Exercise requirements: Leaving out all images, write out the records that follow exactly.

Task material:
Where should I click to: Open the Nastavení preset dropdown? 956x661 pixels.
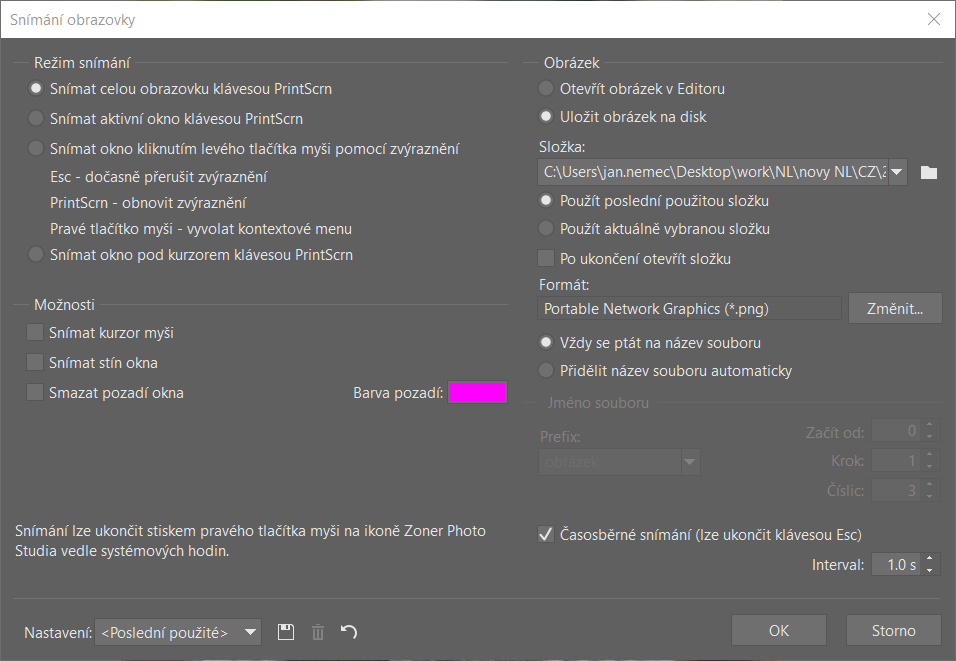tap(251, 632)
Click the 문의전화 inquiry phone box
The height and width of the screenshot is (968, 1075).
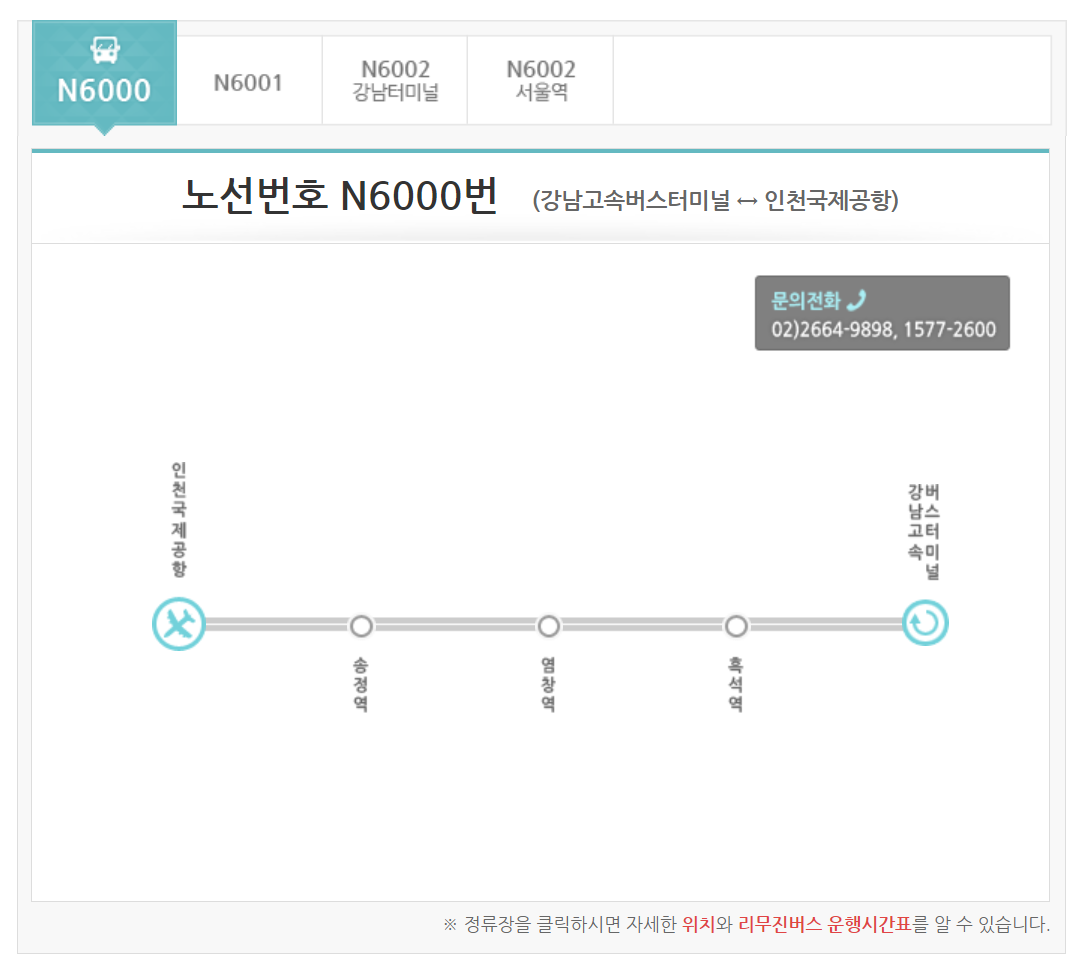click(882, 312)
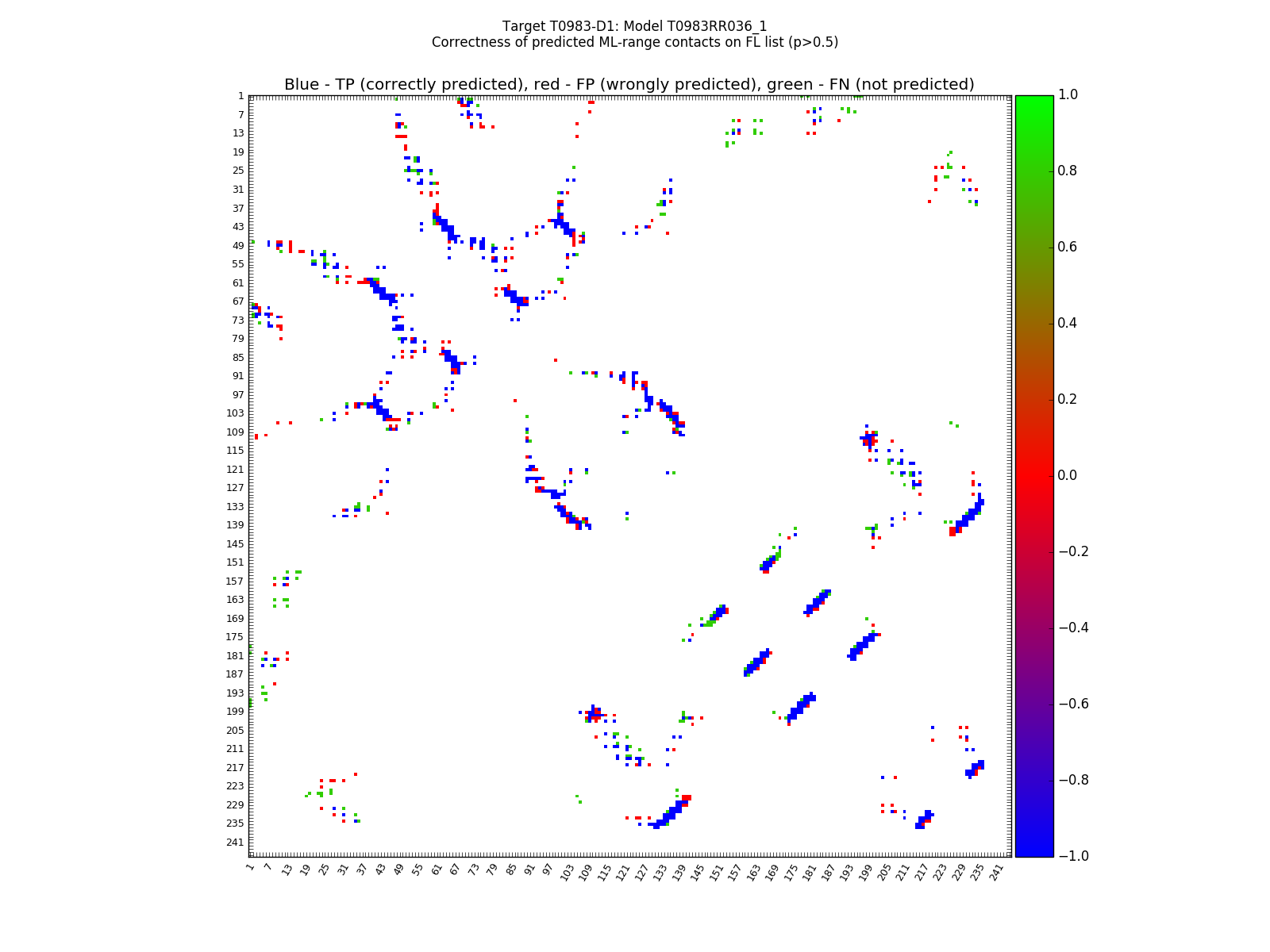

Answer below:
Where should I click to: Open the Nastavení preset dropdown? 956x661 pixels.
tap(251, 632)
Click the 문의전화 inquiry phone box
The height and width of the screenshot is (968, 1075).
click(882, 312)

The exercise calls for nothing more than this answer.